26

OCTOBER 24, 1941

LYON, FRANCE

AFTERNOON

The restless woman with one leg senses trouble.

British secret agent Virginia Hall wakes up knowing she needs to make a decision. She lies in her small room at the Grand Nouvel Hotel, just off the centre ville.

Lyon is gray. Plane trees along the Rhône River shed their leaves. It is the season for switching from sweaters to jackets and waiting for the inevitable first snowfall.

Hall has been in France seven weeks. Rather than parachute, like other operatives, she took advantage of her American nationality to travel by ship to Lisbon, then by train into France. The United States is not at war with Germany, so her movements are not heavily restricted. Hall’s cover is that of a journalist for the New York Post, filing stories from Vichy France. She dresses down to avoid being conspicuous, wearing workingwoman’s tweed and heavy-soled shoes, covering her wooden prosthesis with thick stockings. Her official papers—forged back in London—give her name as “Brigitte LeContre.”

And she is lonely.

The Special Operation Executive has become successful at landing agents in France. So while a great number of men have been dropped in by parachute, the nature of Hall’s work is solitary. She is alone and exposed. Human connection comes when she stops off for a glass of wine at the hotel bar or dinner at a nearby Greek-owned restaurant where the smitten owner feeds her black-market food and refuses to accept her ration coupons. Hall is setting up her own network—code name Heckler—of informants and saboteurs, but that is still a work in progress. Hall even lacks a radio operator to help her communicate with London.

This is the life of a secret agent.

Hall knows this reality and accepts it rather than wallowing in fear or self-pity.

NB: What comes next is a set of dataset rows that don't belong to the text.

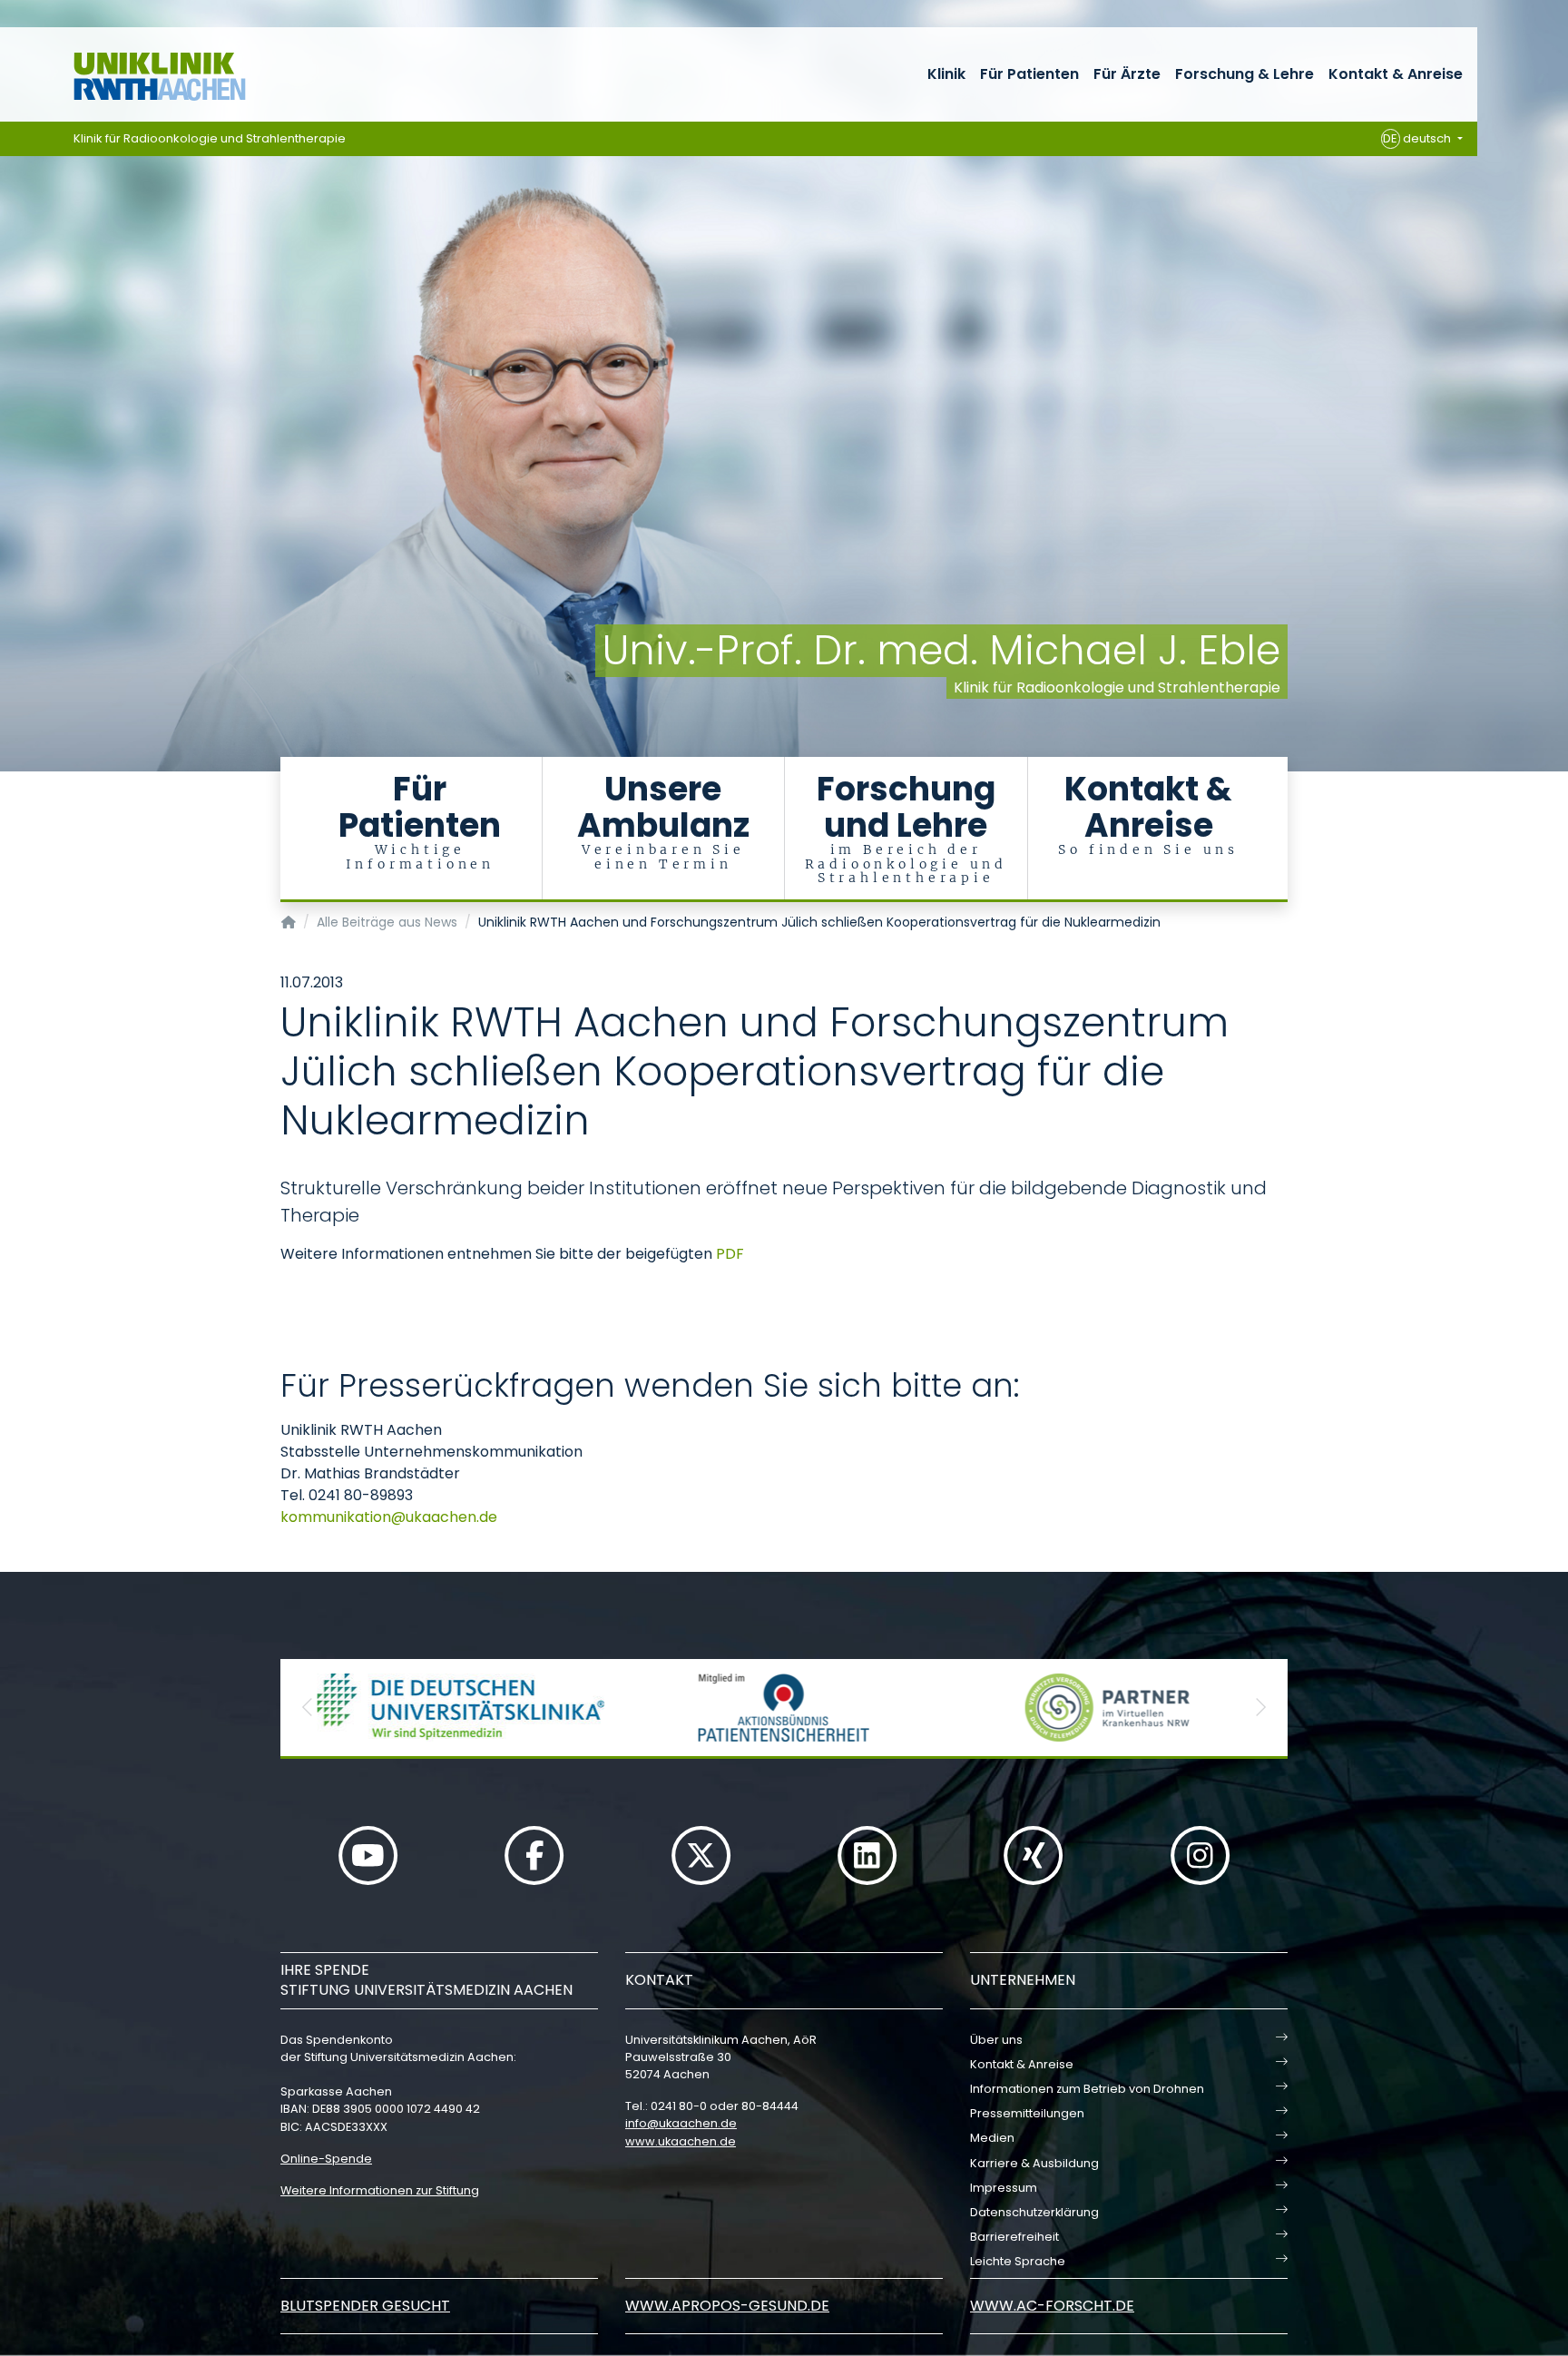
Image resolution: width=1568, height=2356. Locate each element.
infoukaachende (681, 2123)
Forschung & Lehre (1244, 74)
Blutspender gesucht (365, 2305)
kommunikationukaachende (388, 1517)
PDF (730, 1253)
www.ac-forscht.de (1052, 2305)
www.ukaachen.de (680, 2141)
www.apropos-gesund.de (727, 2305)
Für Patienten (1029, 74)
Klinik (946, 74)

On this particular day, solitude is also a choice. Right now, Virginia Hall could be spending Friday night with a group of SOE agents two hundred miles south in Marseilles. Radio operator Gilbert Turck, code-named Christophe, has invited all agents in southern France to meet at a safe house on the edge of town known as the Villa des Bois—heavy gate, lush garden, the privacy of a suburban location. This is a fine opportunity for Hall to enjoy a smidgeon of companionship in the increasingly volatile world of Fortress Europe.

Tonight is Friday. A weekend by the Mediterranean, particularly under the guise of writing a travel story for the Post, would be a great getaway from Lyon, a most dour city in central France now full of starving refugees. At the very least, Hall could feel the sun on her face.

This should be an easy decision, but something is not right.

Christophe is known to have hit the ground hard when he parachuted into France two months ago. Knocked unconscious, he was discovered by Vichy authorities and taken to jail. But for reasons unknown, Christophe was released.

Then, two weeks ago, during another parachute drop, the plane was forced to circle at low altitude for half an hour as the pilot searched for the drop zone. The “Corsican Mission,” as the four agents were known, finally managed to jump. Three operatives landed successfully but Lieutenant Daniel Turberville, code-named Diviner, was blown far off course. His head struck a rock upon landing. Once again, the police found an unconscious SOE operative and took him to prison. But as Turberville was taken into custody, his captors found a map leading to a safe house in Marseilles—Villa des Bois.*

Hall does not know about the map, nor that police can pinpoint the villa’s location. There’s just something strange about inviting every single SOE operative in southern France to the same location at the same time.

Virginia Hall trusts her gut—and something in her gut is telling her not to go to Marseille.


Vichy Police have a name for the Villa des Bois: the “mousetrap.”

Feeling just as lonely and exposed as Virginia Hall, SOE agents flock to Marseille. One by one, they pull back the iron gate and knock on the door of Villa des Bois, hoping to see a friend. Maybe someone they knew from training.

Instead, they are grabbed by the waiting police. Each man is arrested. This group constitutes all the “piano players”—wireless operators—in southern France.

Charged with actions contrary to the security of Vichy France, the ten men are shipped to Beleyme Prison, two hundred miles west, in Périgueux. There, torture and questioning leads to more arrests.

The official SOE report calls the arrests a “clean sweep of the British organizers in the occupied zone.”

In all of France, just one SOE agent remains. As official documents will note, there is “little left in the field except Miss Virginia Hall.”

And, much to London’s surprise, that is enough.